Noch bis in die allerneueste Zeit herein hat man darin den großen
Fortschritt gesehen, daß alle diese alten Sitten und Gebräuche
zerbrachen, die Bindung an die Überlieferung immer lockerer wurde
und der Einzelne immer größere Ellbogenfreiheit gewann. Die
Alten haben zwar gewarnt, aber sie standen der Übermacht des Neuen
gegenüber hilflos da. Hilflos waren sie, weil sie nicht erkannten,
daß vieles von dem Alten wert war, daß es zugrunde ging. Daß das
so war, steht auch zwischen den Zeilen dieses Berichts zu lesen. So hätten
denn, wenn nicht alles drunter und drüber gehen sollte, neue Wertetafeln
an Stelle der alten gesetzt werden müssen. Das hat man versäumt,
und dieses Ver-säumte nachzuholen, ist es jetzt höchste Zeit
geworden. Oberste Richtlinie ist: Nur im Dienst an der größeren
Gemeinschaft bekommt das Einzelleben Sinn. Wer es nicht glaubt, betrachte
den Weg zum Abgrund, den wir eingeschlagen hatten. Nur ein gütiges
Geschick und der zielbewußte Kampf des Führers haben uns vor
dem Sturz in den Abgrund bewahrt. Nun der Rohbau des Reiches gezimmert
ist, haben im neuen Heime die alten Stände die Aufgabe, sich um gemeinschaftförderndes
Brauchtum zu mühen. Es kann nicht vom grünen Tisch her diktiert
werden, es kann nicht in kalten Verordnungen bestehen, lange verschüttete
Quellen müssen wieder freigelegt werden.
Es bedarf dazu einer starken
Hand, die zuzupacken versteht und Widerstände
rücksichtslos beseitigt, aber einer zugleich feinen Hand, mit dem
richtigen Fingerspitzengefühl für das Mögliche und Nötige.

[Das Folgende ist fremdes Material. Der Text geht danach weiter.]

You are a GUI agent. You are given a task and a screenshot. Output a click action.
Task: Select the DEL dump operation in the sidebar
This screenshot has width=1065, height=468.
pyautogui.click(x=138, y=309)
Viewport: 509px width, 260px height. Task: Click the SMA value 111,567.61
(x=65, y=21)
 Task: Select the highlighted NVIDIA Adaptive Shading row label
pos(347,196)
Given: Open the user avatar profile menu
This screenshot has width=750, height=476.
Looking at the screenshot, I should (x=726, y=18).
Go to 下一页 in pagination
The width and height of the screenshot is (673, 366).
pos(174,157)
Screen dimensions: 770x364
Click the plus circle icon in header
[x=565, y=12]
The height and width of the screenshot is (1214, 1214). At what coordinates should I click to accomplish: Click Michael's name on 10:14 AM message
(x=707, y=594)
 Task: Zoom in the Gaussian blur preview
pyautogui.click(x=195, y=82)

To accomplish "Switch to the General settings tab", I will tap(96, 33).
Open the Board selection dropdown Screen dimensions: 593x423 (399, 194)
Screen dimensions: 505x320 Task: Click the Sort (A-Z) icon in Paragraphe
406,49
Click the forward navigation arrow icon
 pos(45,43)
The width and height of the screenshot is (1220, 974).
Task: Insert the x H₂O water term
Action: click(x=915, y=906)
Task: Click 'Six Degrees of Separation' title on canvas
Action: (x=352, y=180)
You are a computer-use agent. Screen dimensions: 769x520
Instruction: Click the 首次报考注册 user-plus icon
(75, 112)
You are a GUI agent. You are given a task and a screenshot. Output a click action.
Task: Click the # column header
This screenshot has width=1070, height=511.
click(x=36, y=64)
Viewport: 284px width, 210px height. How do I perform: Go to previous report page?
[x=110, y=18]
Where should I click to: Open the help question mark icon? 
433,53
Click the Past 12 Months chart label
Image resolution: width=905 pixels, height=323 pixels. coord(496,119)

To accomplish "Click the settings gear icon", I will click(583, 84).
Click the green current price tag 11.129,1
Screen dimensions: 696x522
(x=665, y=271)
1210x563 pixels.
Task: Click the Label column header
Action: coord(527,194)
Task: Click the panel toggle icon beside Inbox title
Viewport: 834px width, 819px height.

Es gilt das gute Alte dem neuen Baugedanken dienstbar zu machen. Mit
anderen Worten: es handelt sich darum, dem Weingärtnerstand sinnvolle
Feste zu schenken, die hineinleuchten auch in den Alltag, es handelt
sich darum, unter neuen Verhältnissen zu persönlicher Anteilnahme
an Freud und Leib des Nächsten zunächst im eigenen Stand zu
erziehen und dabei doch gleichzeitig den Blick freizuhalten für
die großen Belange des Volkes. Dies ist die vordringlichste Aufgabe,
die dem jungen Weingärtnergeschlecht innerhalb seines Kreises gesetzt
ist. Möge es die Zeichen der Zeit und die Gunst der Stunde erkennen!